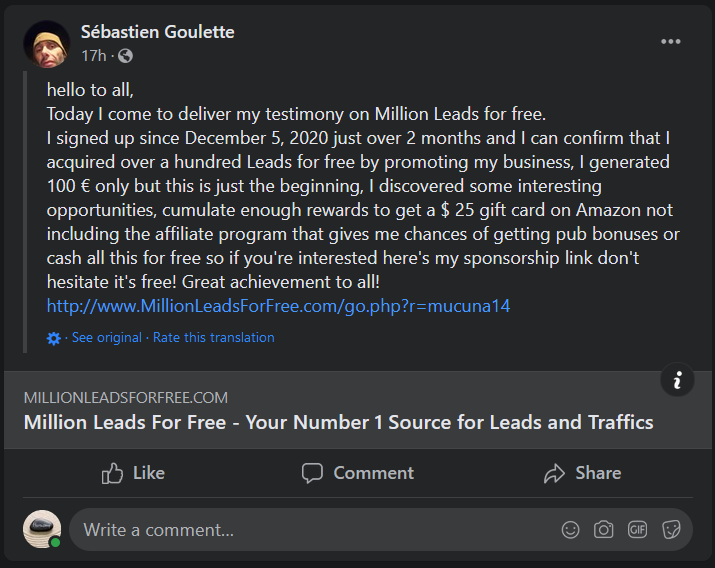
Task: Click the Comment button
Action: (357, 473)
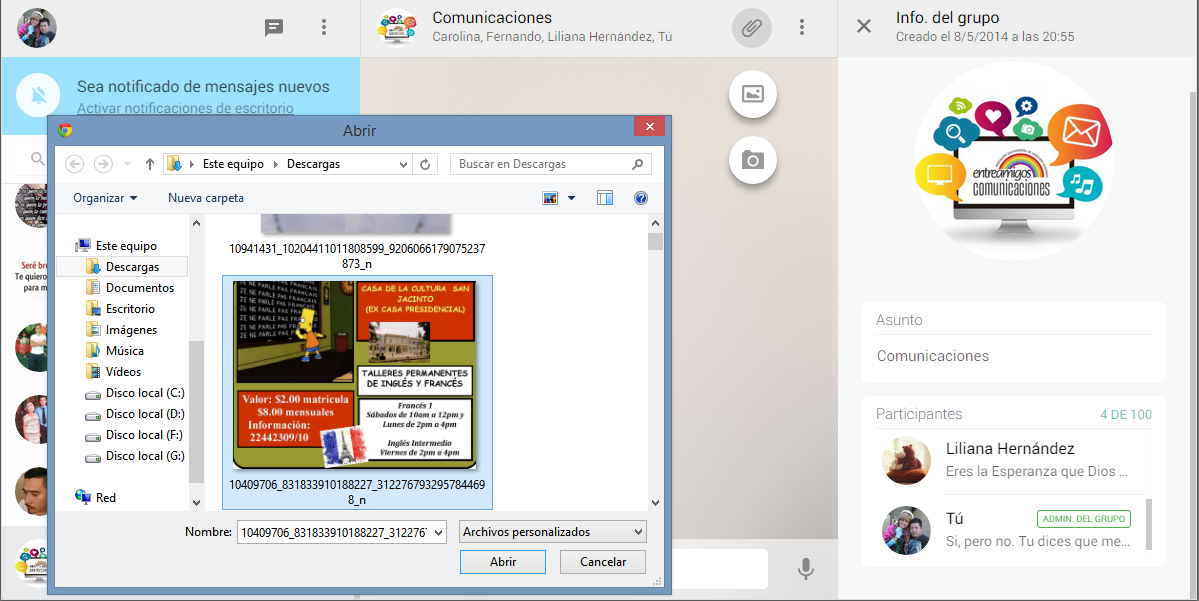Choose the photo gallery attachment icon
The width and height of the screenshot is (1199, 601).
click(x=753, y=94)
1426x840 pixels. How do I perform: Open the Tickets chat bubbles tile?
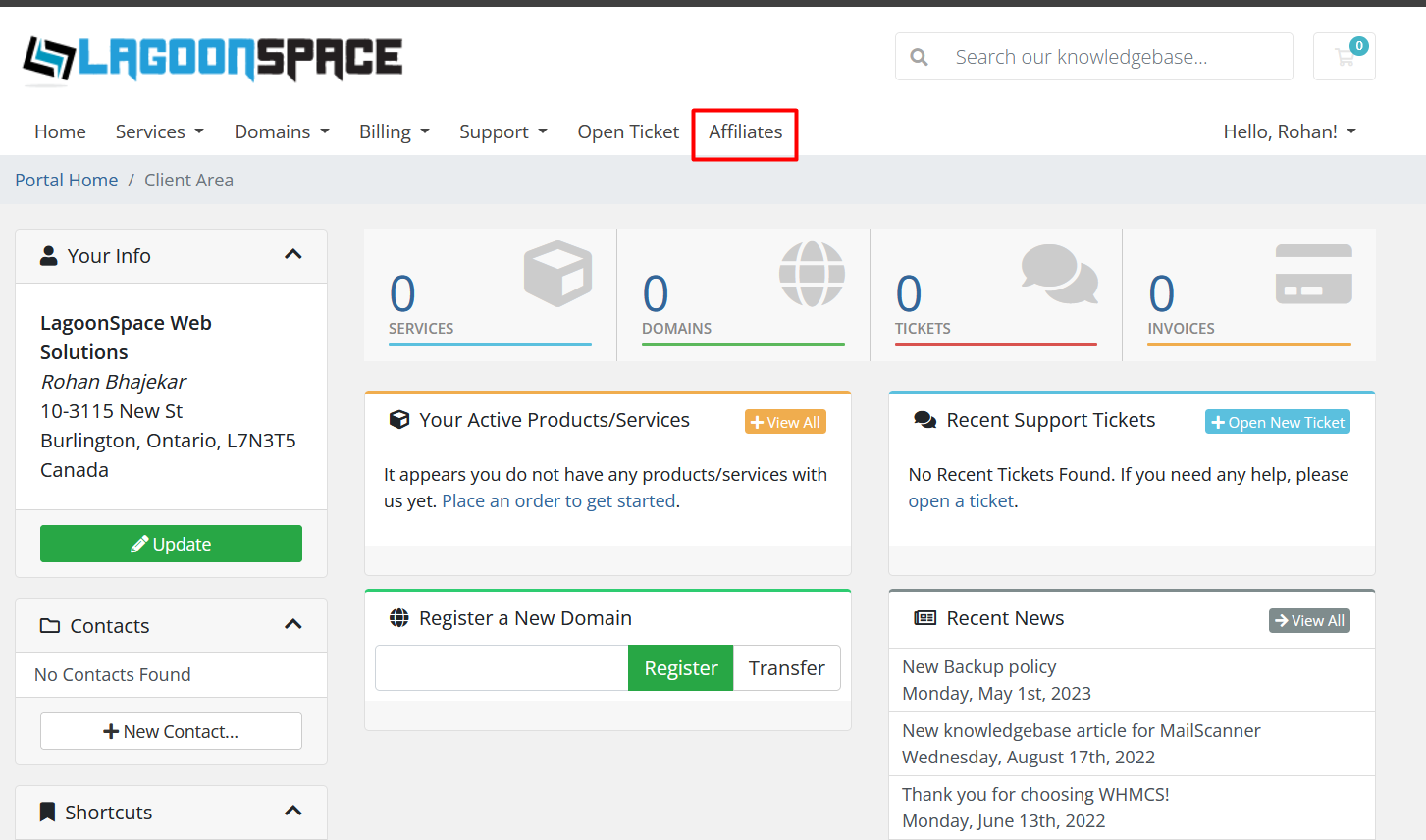click(x=995, y=294)
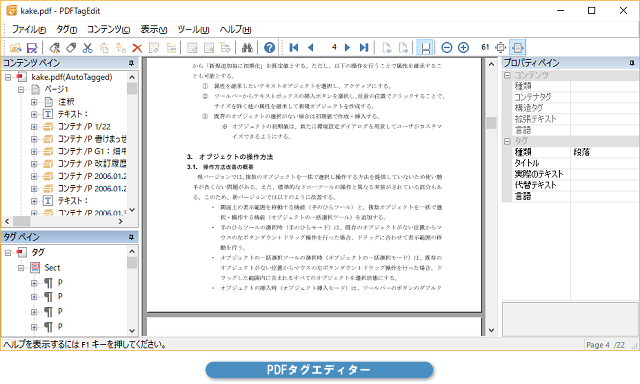
Task: Click the document view vertical scrollbar thumb
Action: [x=491, y=123]
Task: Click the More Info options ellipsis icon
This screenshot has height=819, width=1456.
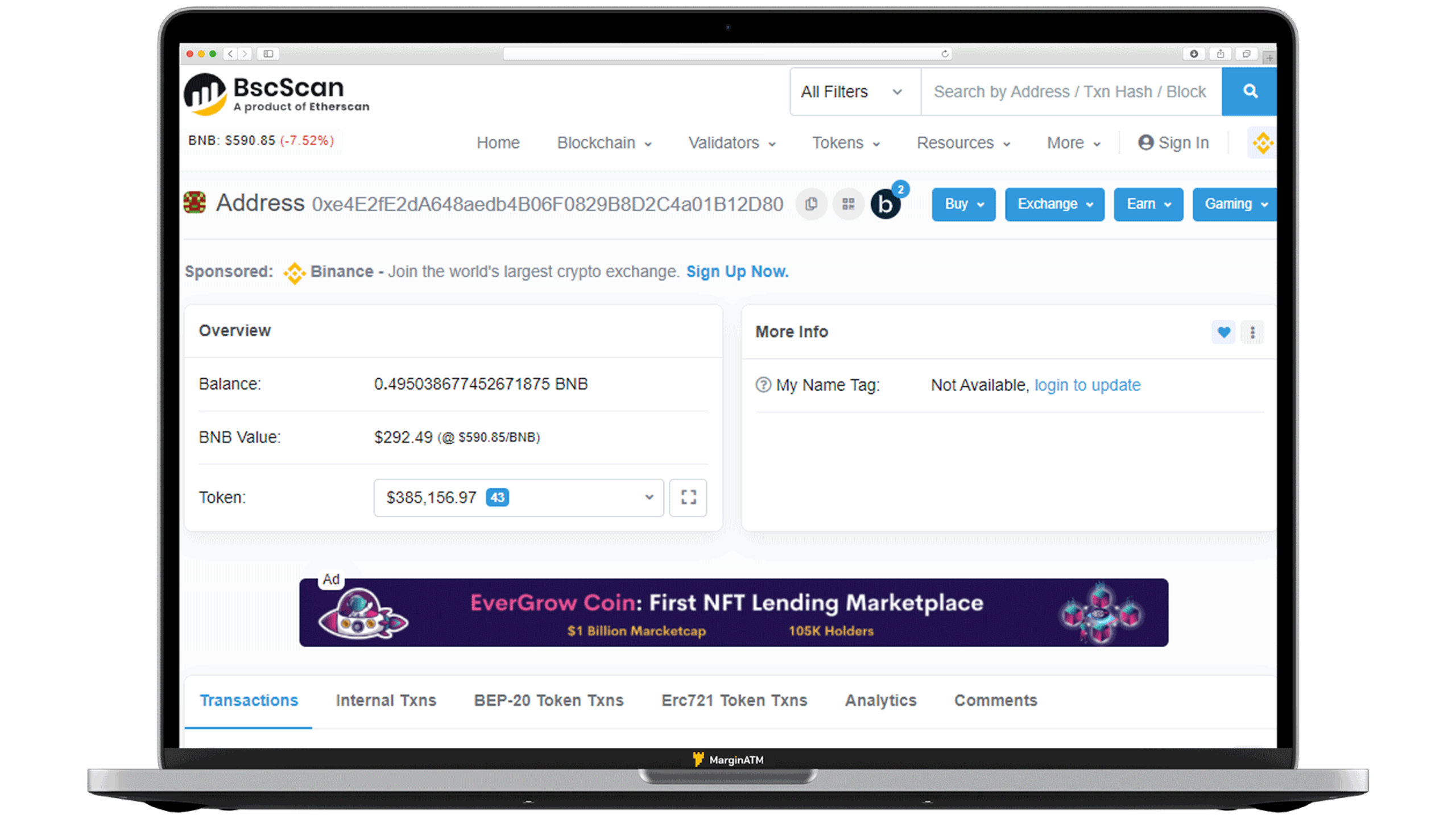Action: (x=1252, y=332)

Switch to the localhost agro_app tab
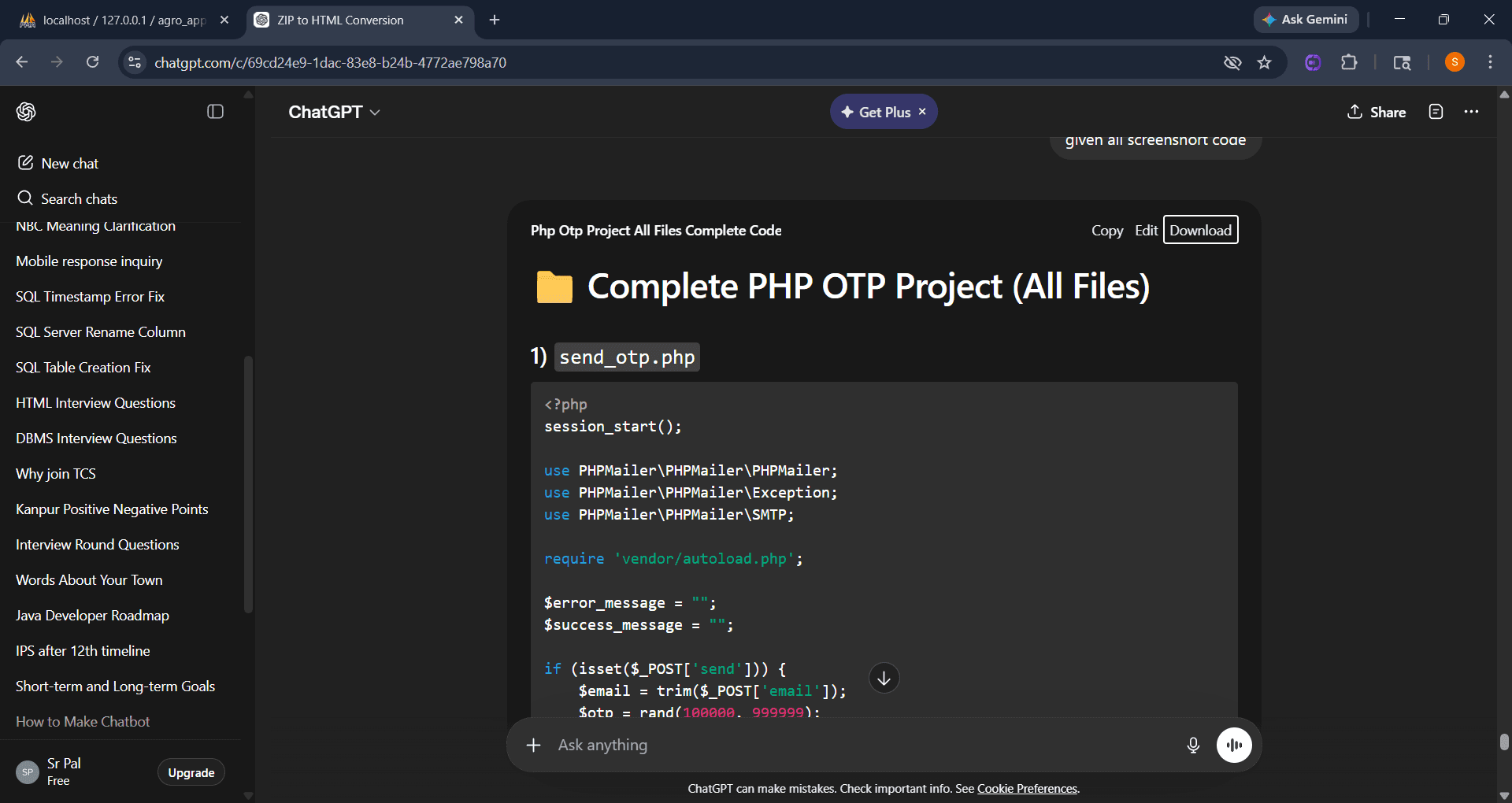(124, 20)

-------------------------

## TASK BRIEF
From the line that contains "1426x840 pixels. How" to the last line of the data, print each line exactly, both ends included, and omit the pictures.

## SOLUTION TO THE EXERCISE
1426x840 pixels. How do I perform: Open the Tickets chat bubbles tile?
click(x=995, y=294)
Task: Click the document view vertical scrollbar thumb
Action: [x=491, y=123]
Task: Click the More Info options ellipsis icon
This screenshot has height=819, width=1456.
Action: (x=1252, y=332)

Switch to the localhost agro_app tab
(124, 20)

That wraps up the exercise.